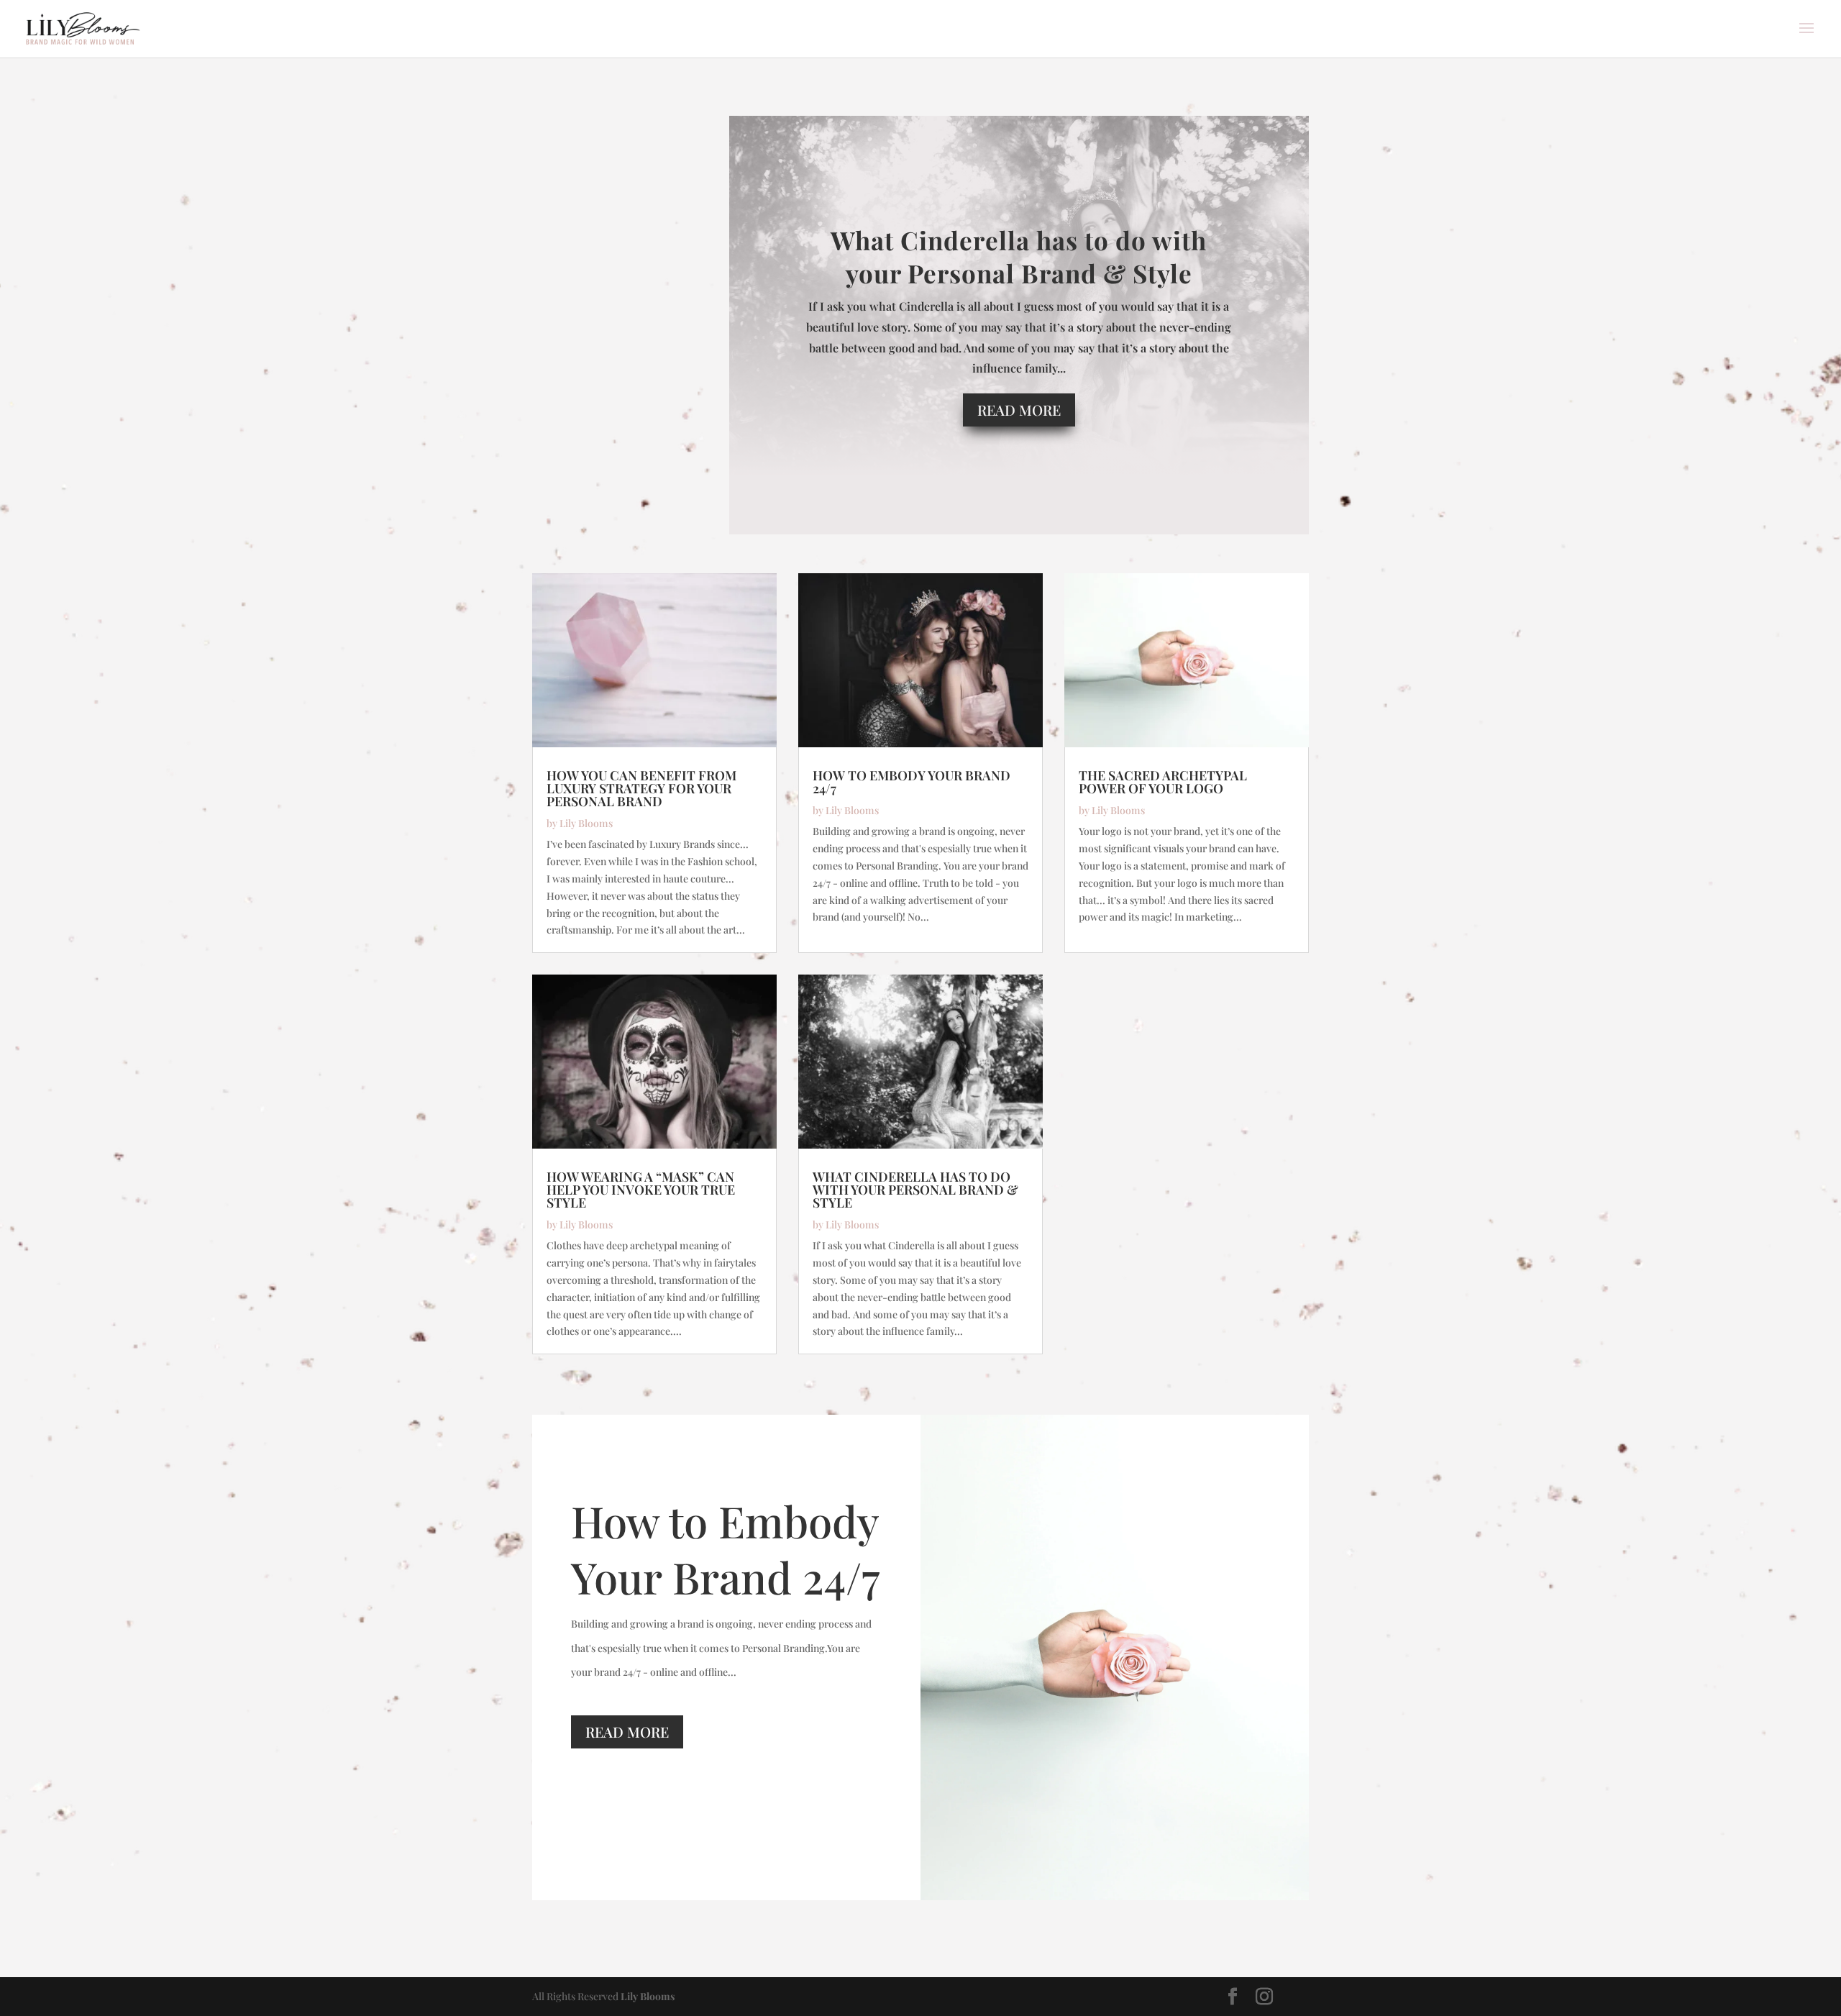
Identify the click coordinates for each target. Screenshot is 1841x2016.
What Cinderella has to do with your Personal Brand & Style (1019, 256)
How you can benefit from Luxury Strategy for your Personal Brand (641, 788)
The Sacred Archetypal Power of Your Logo (1163, 782)
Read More (1019, 409)
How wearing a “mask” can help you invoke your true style (641, 1189)
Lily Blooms (586, 823)
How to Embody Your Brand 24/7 (911, 782)
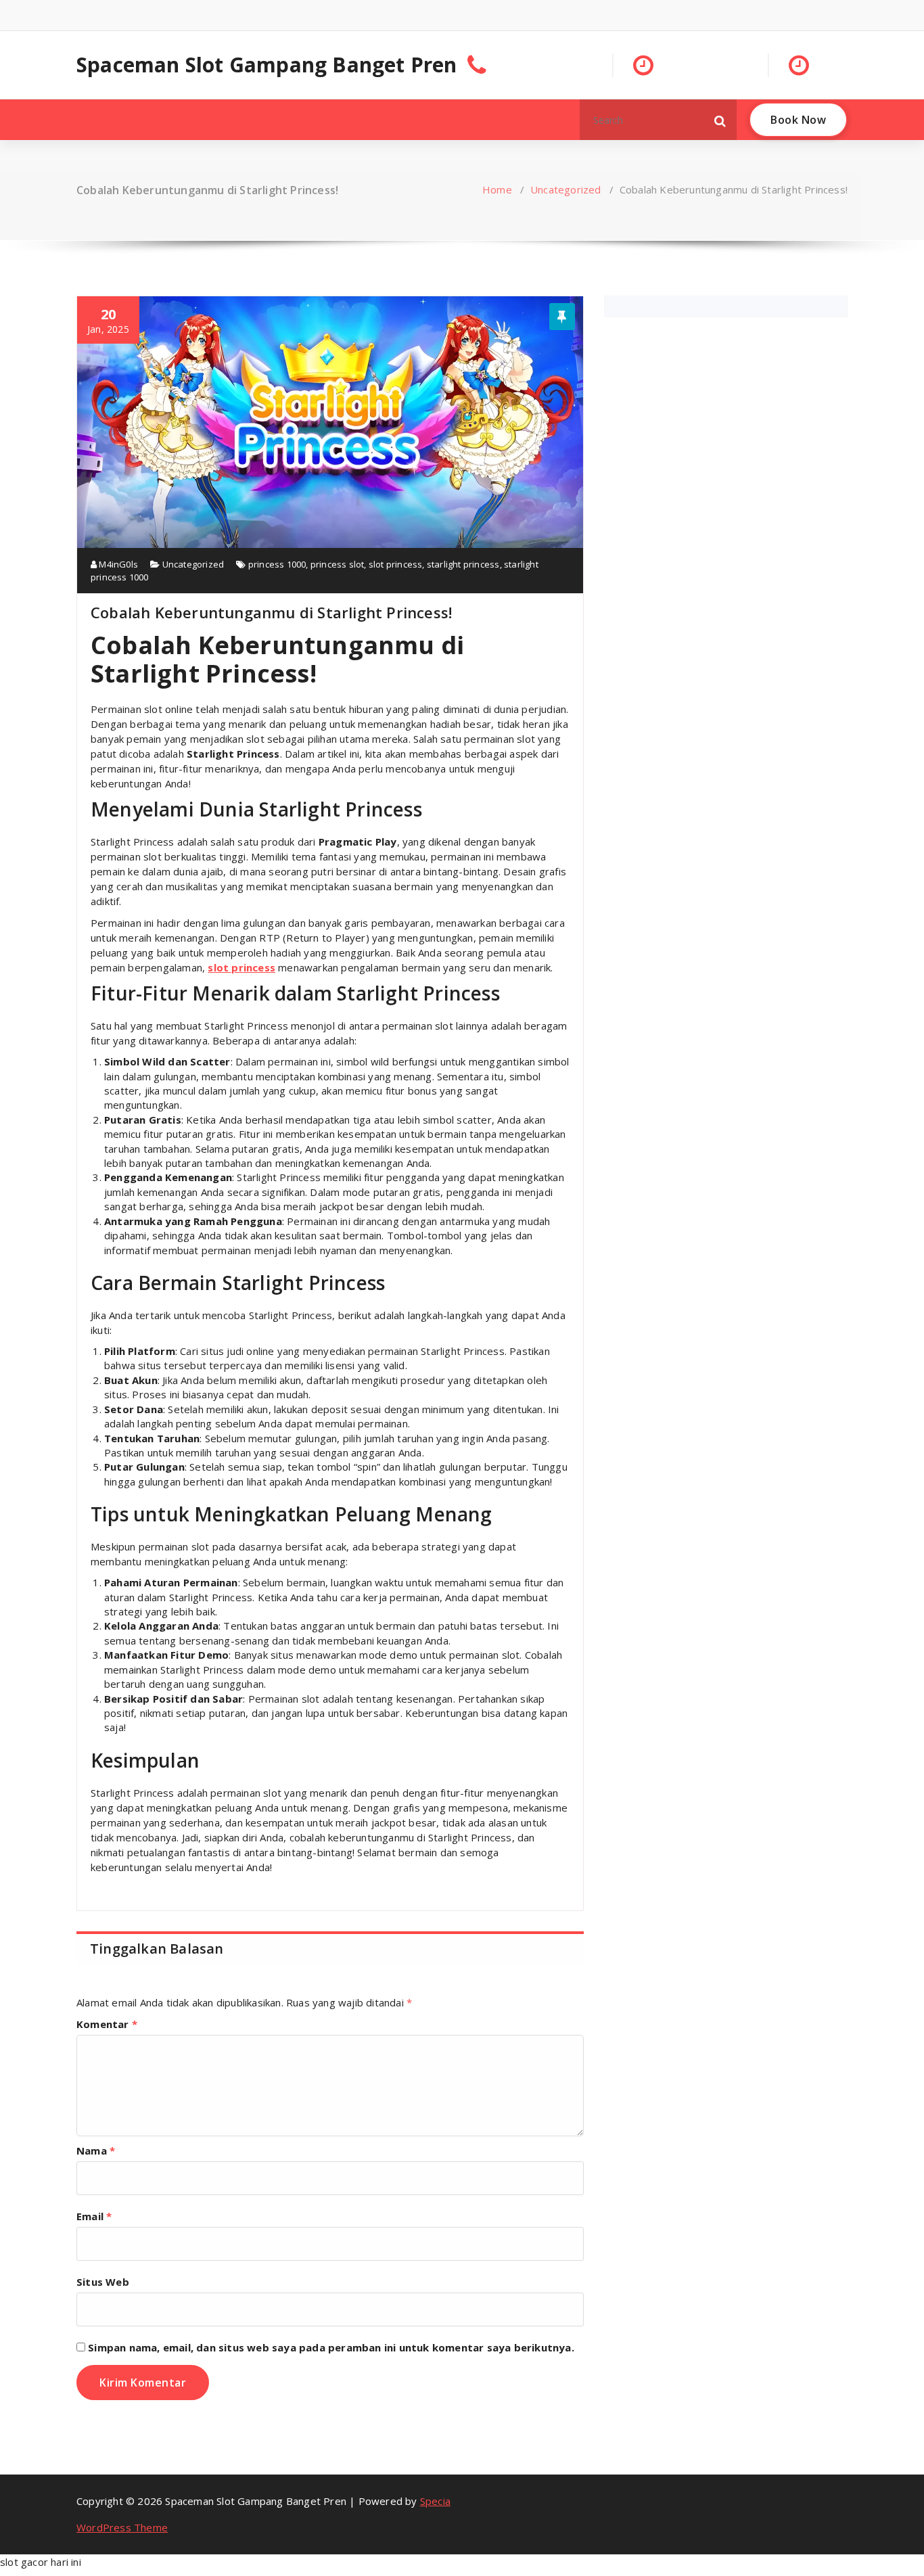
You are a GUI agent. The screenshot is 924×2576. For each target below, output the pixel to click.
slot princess (396, 564)
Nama (95, 2150)
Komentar (106, 2024)
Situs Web (102, 2281)
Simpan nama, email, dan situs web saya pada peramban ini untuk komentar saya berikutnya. (331, 2347)
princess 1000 (277, 564)
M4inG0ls (117, 564)
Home (497, 189)
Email (94, 2216)
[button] (720, 120)
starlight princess (463, 564)
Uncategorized (565, 189)
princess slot (337, 564)
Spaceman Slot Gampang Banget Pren (266, 65)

★ ★ ★ ★ ★ ★ ★

_Your assignment_
Because pictures are not wanted, give every entry above again exactly without them.

_Result below_
Identify the click coordinates for each target. Screenshot is 1841x2016.
What Cinderella has to do with your Personal Brand & Style (1019, 256)
How you can benefit from Luxury Strategy for your Personal Brand (641, 788)
The Sacred Archetypal Power of Your Logo (1163, 782)
Read More (1019, 409)
How wearing a “mask” can help you invoke your true style (641, 1189)
Lily Blooms (586, 823)
How to Embody Your Brand 24/7 (911, 782)
You are a GUI agent. The screenshot is 924×2576. For each target below, output the pixel to click.
slot princess (396, 564)
Nama (95, 2150)
Komentar (106, 2024)
Situs Web (102, 2281)
Simpan nama, email, dan situs web saya pada peramban ini untuk komentar saya berikutnya. (331, 2347)
princess 1000 (277, 564)
M4inG0ls (117, 564)
Home (497, 189)
Email (94, 2216)
[button] (720, 120)
starlight princess (463, 564)
Uncategorized (565, 189)
princess slot (337, 564)
Spaceman Slot Gampang Banget Pren (266, 65)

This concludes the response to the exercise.